WORK REQUIRED: As the answer, return precisely the lines from the one containing "Mark task #314 complete with its circle" to the final line of the material below, inclusive, and omit every picture.

SOURCE DATA:
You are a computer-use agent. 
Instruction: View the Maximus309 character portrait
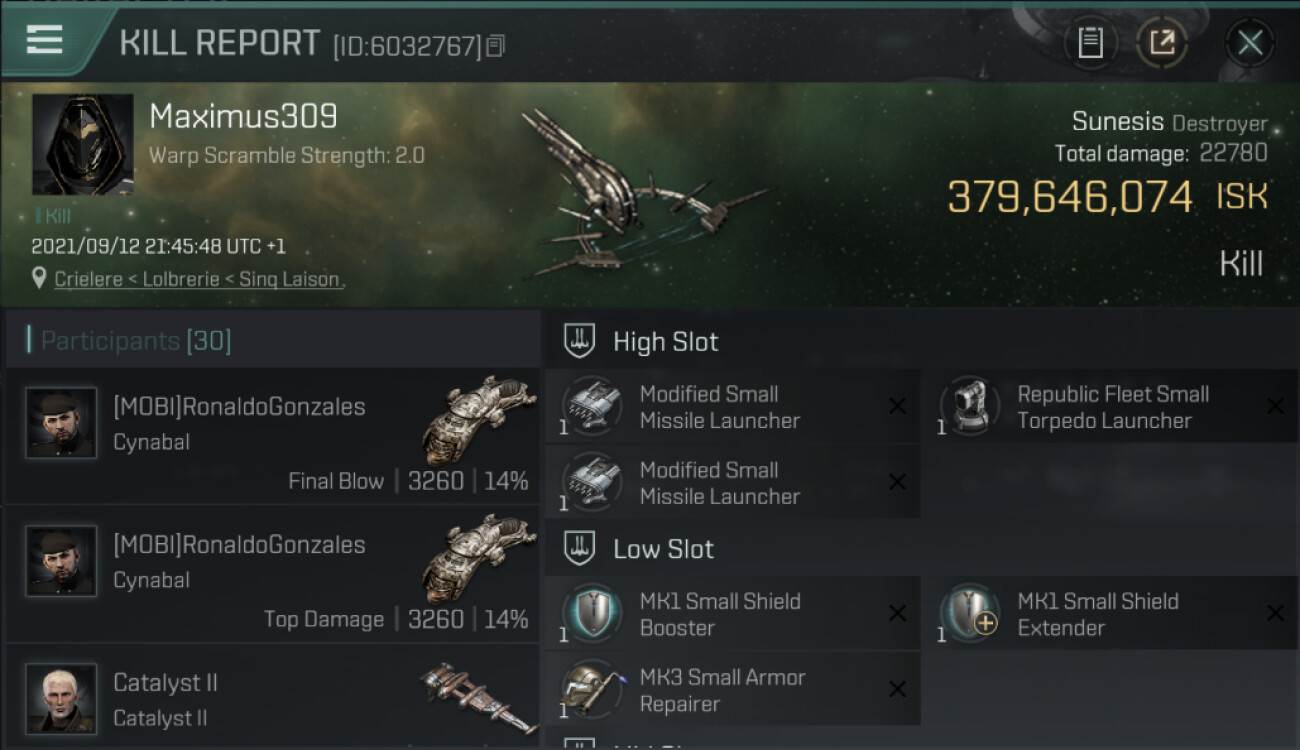[83, 145]
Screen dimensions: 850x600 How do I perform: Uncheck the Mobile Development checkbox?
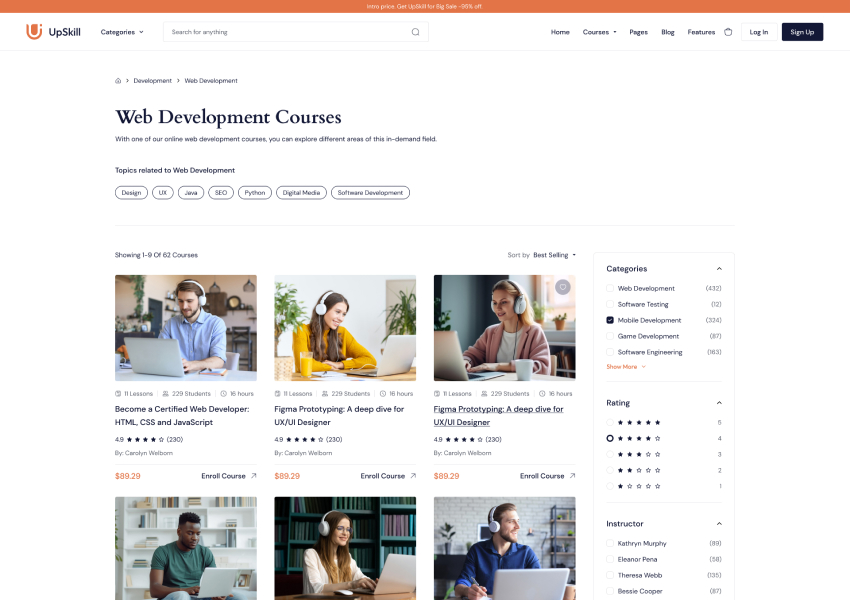(610, 320)
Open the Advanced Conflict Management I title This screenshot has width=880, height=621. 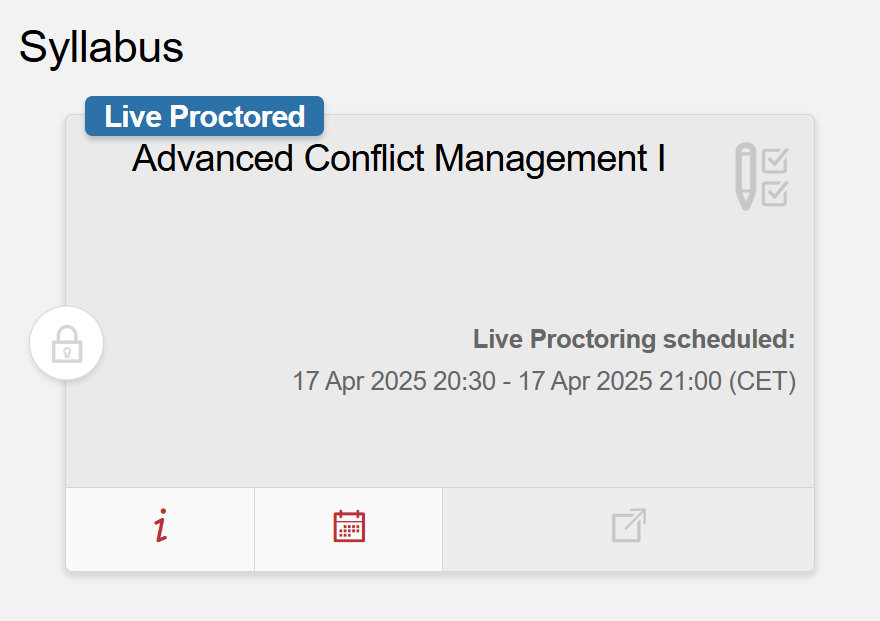(399, 159)
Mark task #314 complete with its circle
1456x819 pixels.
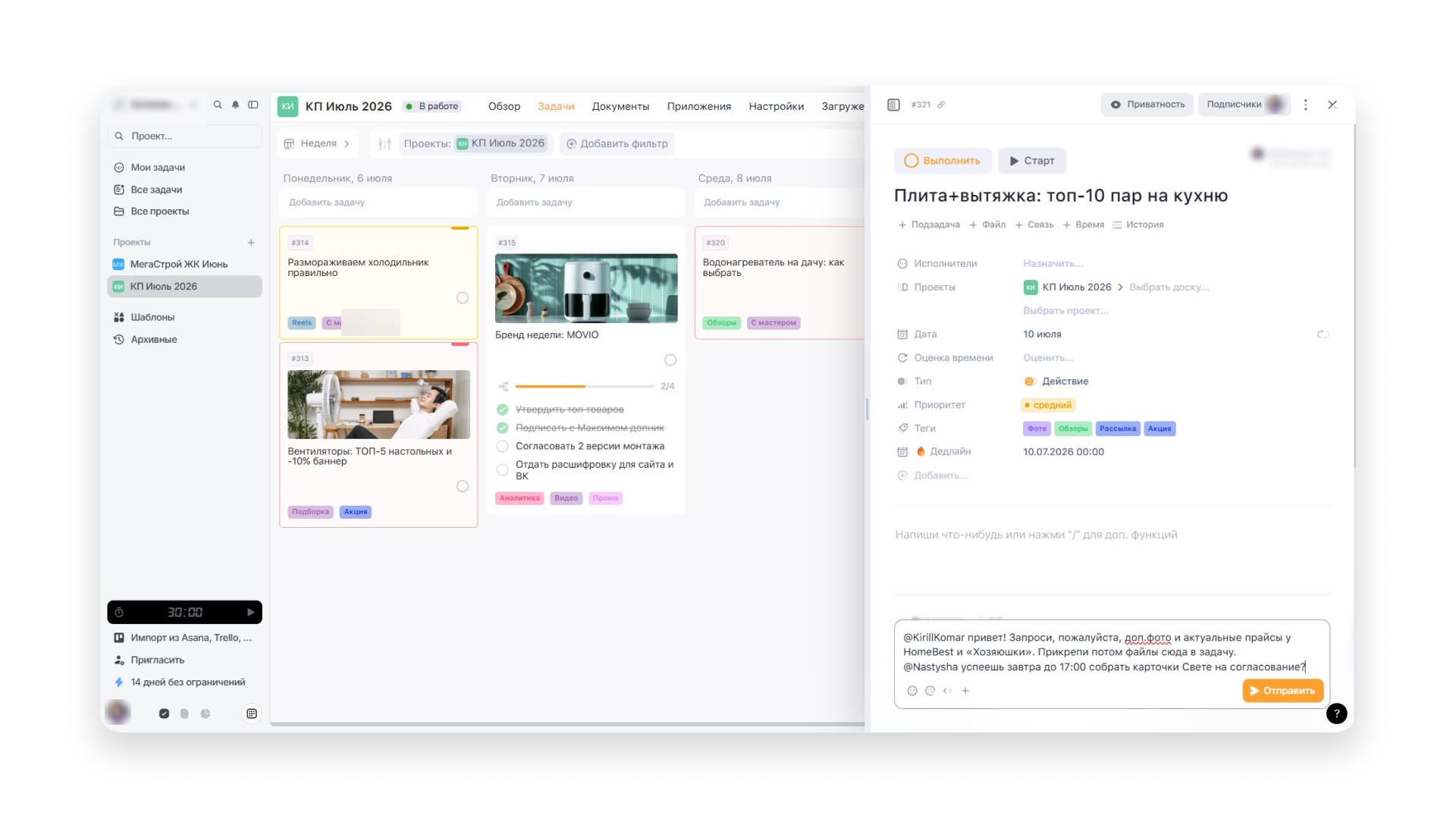click(463, 298)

ANSWER TO THIS EXERCISE:
Mark task #314 complete with its circle
1456x819 pixels.
click(463, 298)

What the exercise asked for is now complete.